◆ **Texte cité**
Une plongée dans le monde poétique de Natalie Diaz
Lecture de près d'un Poème d'amour Post-colonial
Bonjour,
Aujourd’hui, je te propose de mettre de la poésie dans ta journée, et de découvrir une poétesse de la nation mojave, membre de la communauté de la Rivière Gila et ancienne basketteuse pro (entre autres) : Natalie Diaz.
On va profiter de sa poésie pour entrer en contact avec le texte, et pratiquer la lecture proche. Le terme exact c’est lecture attentive mais ce terme est chiant, je préfère lecture proche, pour parler de la proximité qu’on va avoir avec le texte, comme on essaierait de se rapprocher d’une personne pour mieux la connaître, et à force de l’écouter, de lui poser des questions, on se mettrait à voir la personne plus profondément, on remarquerait les petites aspérités, ce grain de beauté à la racine des cheveux, cette petite cicatrice en travers de l’arcade, à droite, tout ce qui passe inaperçu quand on ne s’arrête pas assez longtemps pour le découvrir.
C’est pareil pour les textes. Je lis pas mal, mais si je suis honnête, il me reste souvent peu des livres que j’ai lus. Une sensation, peut-être une phrase, un personnage qui continue à vivre en moi comme un vieil ami.
J’adore la poésie parce qu’avec sa forme courte, ses choix de mots, son sens du rythme, elle m’oblige à ralentir. Je n’arrive pas à lire la poésie comme je lirais un roman, en me laissant emporter pour réaliser 4 heures plus tard que la nuit va être terriblement courte.

◆ **Consigne**
Rédigez la suite du texte sur la lecture proche de la poésie de Natalie Diaz, en commençant juste après sa dernière phrase.

◆ **Matériel source**
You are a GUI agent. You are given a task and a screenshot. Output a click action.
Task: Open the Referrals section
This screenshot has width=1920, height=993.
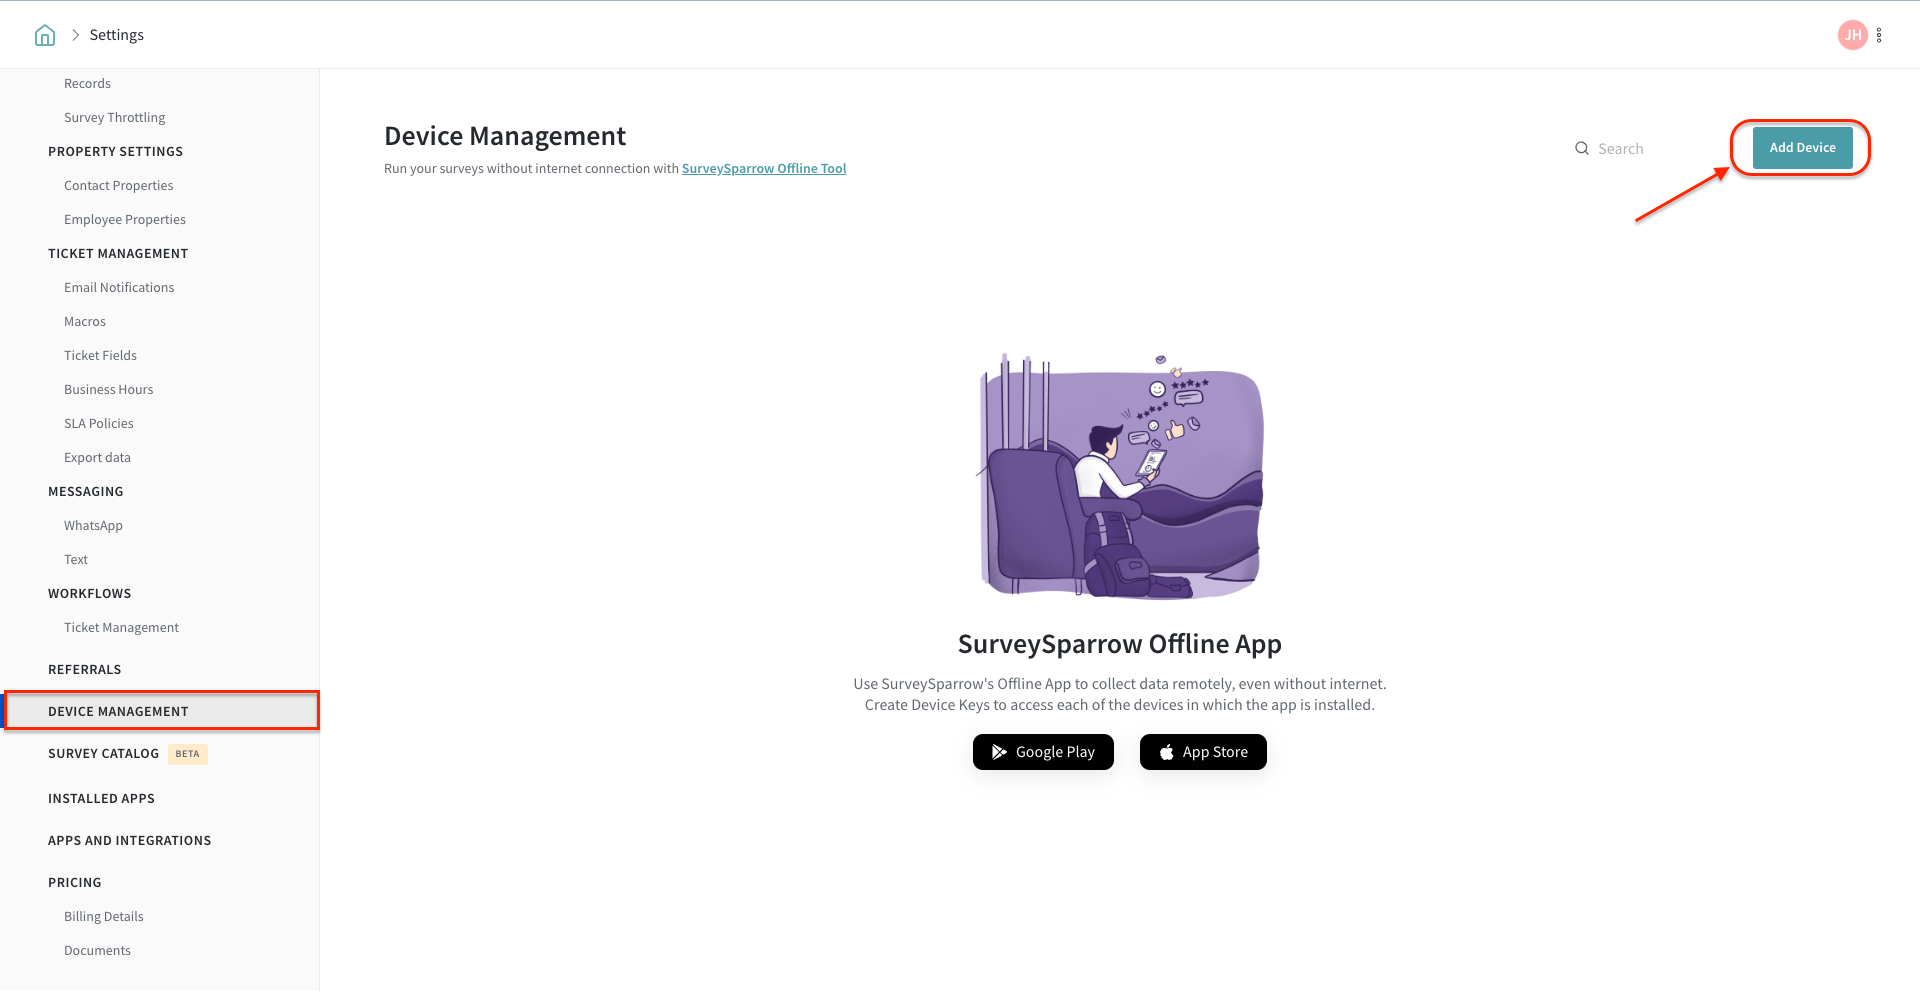click(84, 670)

◆ **Résultat**
La poésie me nourrit différemment. Elle me donne envie de lever le pied, de lire à voix haute, de revenir encore et encore sur quelques lignes particulièrement bien tournées. Parfois un seul poème est suffisant pour toute la journée. C’est frustrant parce que j’ai envie d’en lire des tonnes. Mais il y a quelque chose dans la poésie qui ne se laisse pas consommer.
Et je l’aime pour ça. Tout ce qui remet de l’espace, du ralentissement et de l’amour dans ce monde de transaction, de productivité et d’utilitarisme me fait du bien jusqu’au bout des doigts de pied de mon âme.
Donc je nous invite chez Natalie Diaz aujourd’hui, dans un des poèmes de son incroyable recueil Poème d’amour Post-colonial qui a remporté le prix Pulitzer de poésie aux Etats-Unis en 2021.
La pratique de la lecture proche est très simple : on lit le poème (ou le texte), plusieurs fois et on prend le temps de remarquer comment il est fait, sans juger ou analyser, juste remarquer, puis on peut lui poser des questions et chercher les réponses.
Je trouve que c’est plus facile avec le texte imprimé et un crayon mais pour notre Love Note, j’ai fait l’exercice sur l’écran.
La lecture de près : botte secrète des écrivain·es ?
Avant de s’y lancer, je veux juste dire quelque mots sur cette pratique. D’abord, j’ai écouté plein d’interviews d’auteurs et d’autrices de tous styles, et ils ont tous des façons d’écrire, de créer, des habitudes, des conseils différents. Mais il y a une chose que beaucoup nomment comme un point de bascule : le moment où iels ont “appris à lire comme des auteur·ices”. Mais qu’est-ce que ça peut bien vouloir dire ?? je me demandais à chaque fois, espérant découvrir le Graal qui ferait de moi une autrice confirmée, publiée et adulée (mais qui s’en foutrait de la fame, car elle fait ça pour l’art, bien entendu).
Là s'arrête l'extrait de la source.